Do personality tests put introverts at a disadvantage in hiring?
They can, particularly when hiring managers misinterpret introversion as a lack of social skill, leadership potential, or motivation. Introversion describes where someone directs their energy and how they process information, not their capability or ambition. Companies with extroverted cultural defaults sometimes use personality assessments to reinforce those defaults rather than to build balanced teams. The research on team performance, including work published by the American Psychological Association, consistently shows that teams with diverse cognitive styles outperform homogeneous ones.

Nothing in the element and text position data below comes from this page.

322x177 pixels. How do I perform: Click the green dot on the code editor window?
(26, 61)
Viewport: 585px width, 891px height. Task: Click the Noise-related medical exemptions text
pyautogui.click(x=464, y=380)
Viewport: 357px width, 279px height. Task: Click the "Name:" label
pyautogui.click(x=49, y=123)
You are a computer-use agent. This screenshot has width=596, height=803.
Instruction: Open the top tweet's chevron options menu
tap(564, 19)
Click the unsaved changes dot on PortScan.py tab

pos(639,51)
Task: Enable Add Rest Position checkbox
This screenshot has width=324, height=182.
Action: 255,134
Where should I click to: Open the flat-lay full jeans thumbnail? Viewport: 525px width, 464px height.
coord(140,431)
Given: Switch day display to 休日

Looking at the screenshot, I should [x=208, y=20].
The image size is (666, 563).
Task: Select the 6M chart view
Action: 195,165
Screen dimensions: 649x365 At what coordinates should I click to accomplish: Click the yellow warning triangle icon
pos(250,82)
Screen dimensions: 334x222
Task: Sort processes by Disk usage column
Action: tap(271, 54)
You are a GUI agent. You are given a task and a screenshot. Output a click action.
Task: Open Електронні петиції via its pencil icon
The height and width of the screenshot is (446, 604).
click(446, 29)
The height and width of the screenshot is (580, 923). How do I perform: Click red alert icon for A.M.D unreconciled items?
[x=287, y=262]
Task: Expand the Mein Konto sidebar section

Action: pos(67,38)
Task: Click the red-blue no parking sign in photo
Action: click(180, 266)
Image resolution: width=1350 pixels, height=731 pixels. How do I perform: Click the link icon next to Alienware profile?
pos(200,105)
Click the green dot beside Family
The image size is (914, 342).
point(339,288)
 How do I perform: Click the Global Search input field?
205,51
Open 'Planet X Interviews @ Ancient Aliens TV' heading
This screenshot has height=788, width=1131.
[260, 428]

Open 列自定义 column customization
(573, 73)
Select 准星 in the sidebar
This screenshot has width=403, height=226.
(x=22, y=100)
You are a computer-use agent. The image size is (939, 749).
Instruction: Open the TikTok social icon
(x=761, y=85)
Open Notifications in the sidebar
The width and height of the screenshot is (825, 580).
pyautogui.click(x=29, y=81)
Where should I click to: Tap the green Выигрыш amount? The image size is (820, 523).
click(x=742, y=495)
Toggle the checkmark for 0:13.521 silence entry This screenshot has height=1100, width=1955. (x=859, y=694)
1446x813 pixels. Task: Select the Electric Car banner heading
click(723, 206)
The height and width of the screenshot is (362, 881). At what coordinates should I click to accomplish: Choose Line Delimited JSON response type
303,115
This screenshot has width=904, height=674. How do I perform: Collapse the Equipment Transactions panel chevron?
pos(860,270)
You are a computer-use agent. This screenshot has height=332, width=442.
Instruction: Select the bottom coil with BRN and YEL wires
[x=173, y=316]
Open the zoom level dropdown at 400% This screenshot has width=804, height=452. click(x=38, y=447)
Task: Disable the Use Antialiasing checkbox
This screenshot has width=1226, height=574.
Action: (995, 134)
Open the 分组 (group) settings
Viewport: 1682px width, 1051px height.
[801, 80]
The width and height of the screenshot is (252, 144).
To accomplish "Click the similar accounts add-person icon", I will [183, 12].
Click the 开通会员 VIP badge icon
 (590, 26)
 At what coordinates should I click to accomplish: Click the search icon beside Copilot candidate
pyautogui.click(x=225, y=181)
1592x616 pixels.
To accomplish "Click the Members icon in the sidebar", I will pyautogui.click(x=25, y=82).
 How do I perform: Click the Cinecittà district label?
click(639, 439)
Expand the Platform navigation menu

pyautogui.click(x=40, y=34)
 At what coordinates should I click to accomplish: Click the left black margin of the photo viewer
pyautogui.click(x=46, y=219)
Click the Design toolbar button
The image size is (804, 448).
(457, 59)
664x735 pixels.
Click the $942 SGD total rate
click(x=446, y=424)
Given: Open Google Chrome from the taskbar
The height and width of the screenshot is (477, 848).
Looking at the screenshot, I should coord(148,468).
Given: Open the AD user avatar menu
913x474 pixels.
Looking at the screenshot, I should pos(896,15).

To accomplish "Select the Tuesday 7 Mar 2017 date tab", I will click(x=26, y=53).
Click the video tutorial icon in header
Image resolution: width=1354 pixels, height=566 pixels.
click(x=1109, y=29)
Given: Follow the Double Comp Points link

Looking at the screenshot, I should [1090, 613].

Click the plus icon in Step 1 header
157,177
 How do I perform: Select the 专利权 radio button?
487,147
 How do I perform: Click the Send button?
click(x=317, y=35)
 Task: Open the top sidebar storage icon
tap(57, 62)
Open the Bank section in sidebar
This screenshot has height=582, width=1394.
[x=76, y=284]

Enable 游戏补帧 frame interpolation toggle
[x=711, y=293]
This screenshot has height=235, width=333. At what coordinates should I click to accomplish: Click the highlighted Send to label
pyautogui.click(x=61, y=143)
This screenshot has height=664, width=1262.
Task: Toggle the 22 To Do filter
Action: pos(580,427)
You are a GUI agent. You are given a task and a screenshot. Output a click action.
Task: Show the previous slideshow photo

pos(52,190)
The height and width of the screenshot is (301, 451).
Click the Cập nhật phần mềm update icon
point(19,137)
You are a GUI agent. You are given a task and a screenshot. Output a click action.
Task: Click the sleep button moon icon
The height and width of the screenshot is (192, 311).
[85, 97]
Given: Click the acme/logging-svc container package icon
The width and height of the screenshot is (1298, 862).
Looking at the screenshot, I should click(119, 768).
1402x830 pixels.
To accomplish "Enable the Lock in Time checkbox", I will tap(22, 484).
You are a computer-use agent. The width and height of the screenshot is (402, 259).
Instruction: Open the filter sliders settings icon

Introverts who understand their own profile and can articulate their working style clearly are better positioned to reframe the conversation with hiring managers.
How should I prepare for a personality test as part of a job application?
The most effective preparation is building genuine self-knowledge before the assessment rather than rehearsing specific answers. Take a few different personality assessments in a low-pressure environment to identify where your responses feel instinctive and where they feel ambiguous. Understand the difference between your baseline personality and how you present under stress, since hiring assessments are often taken during a high-anxiety period. Read about your personality type’s cognitive functions so you understand the reasoning behind your patterns, not just the label. Going into the assessment with that foundation means your results will more accurately reflect your actual strengths.
What is the most commonly used personality test in hiring?
The Big Five personality model (OCEAN) has the strongest scientific support and is widely used in corporate hiring, particularly for roles where research-backed predictive validity matters to the organization. The Myers-Briggs Type Indicator remains the most recognized name in personality testing and is commonly used for team development and cultural fit assessments. DiSC assessments are popular in sales-oriented organizations and leadership development programs. The specific assessment used often reflects the industry, company size, and how the HR team was trained, so it’s worth researching which tools a target employer favors before you apply.